◆ Problem to work on ◆
Put the material below into a numbered list, from the line that contains "You are a GUI" through the end of the material, both ends included. Skip blank lines and leave out the pictures.

◆ Records for this exercise ◆
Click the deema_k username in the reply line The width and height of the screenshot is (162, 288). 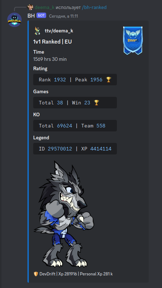44,7
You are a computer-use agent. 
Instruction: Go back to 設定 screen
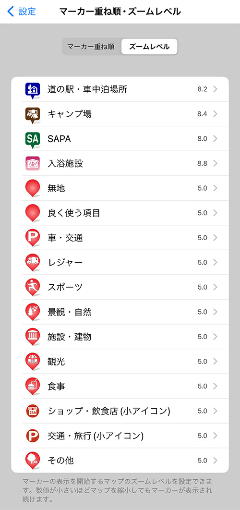[22, 12]
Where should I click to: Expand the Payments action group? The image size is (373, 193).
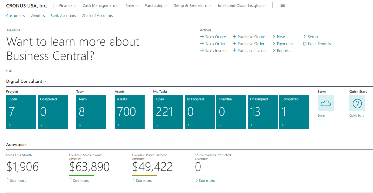pyautogui.click(x=283, y=44)
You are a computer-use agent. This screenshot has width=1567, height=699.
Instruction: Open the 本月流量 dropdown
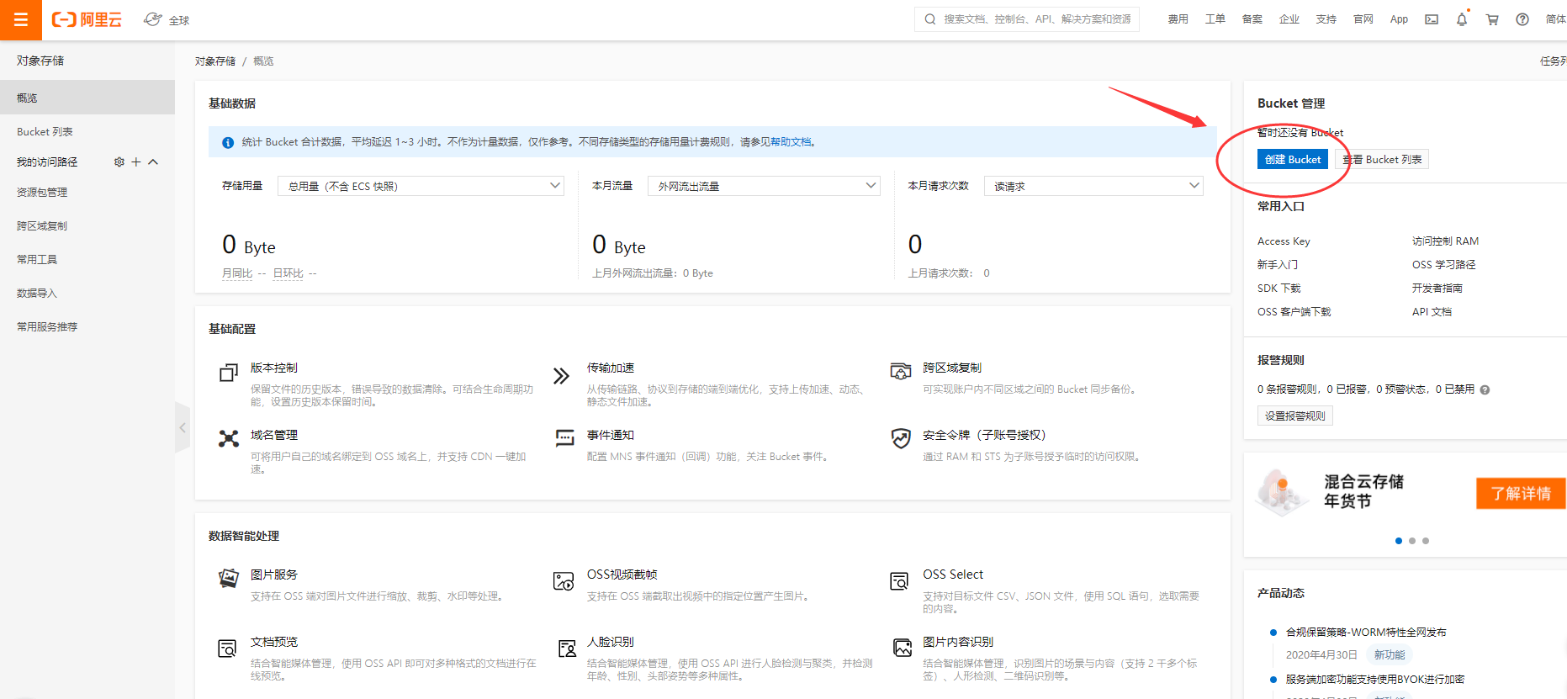click(764, 186)
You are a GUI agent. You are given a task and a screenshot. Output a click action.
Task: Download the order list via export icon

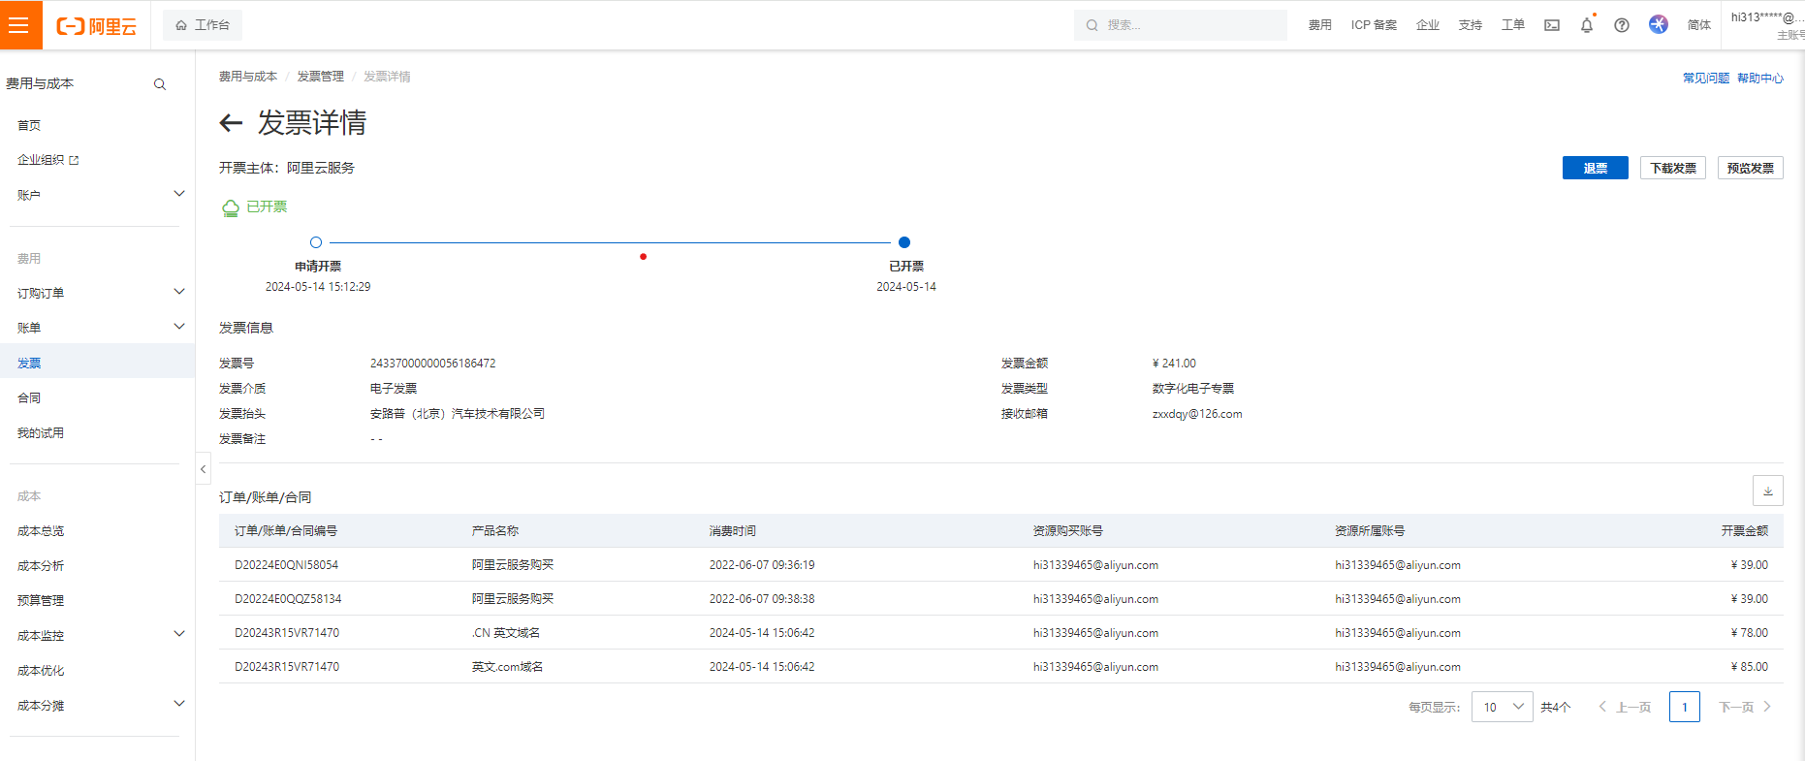[x=1767, y=491]
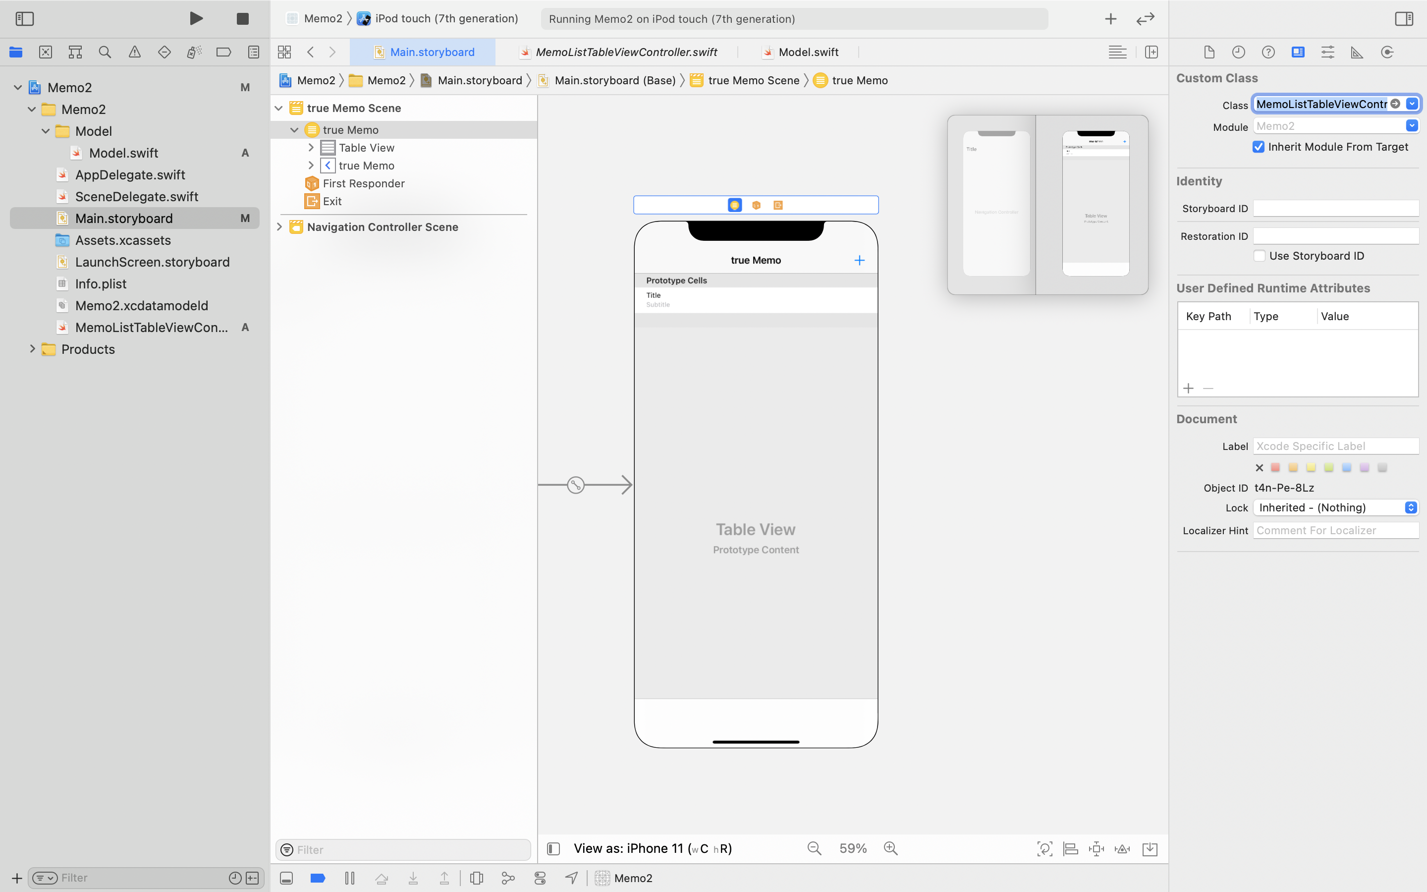This screenshot has height=892, width=1427.
Task: Expand the Products folder
Action: pos(32,349)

◆ Response to this task ◆
1. You are a GUI agent. You are given a task and a screenshot. Output a click action.
2. Task: Download the order list via export icon
3. [x=1767, y=491]
4. This screenshot has height=892, width=1427.
5. Task: Expand the Products folder
6. Action: pos(32,349)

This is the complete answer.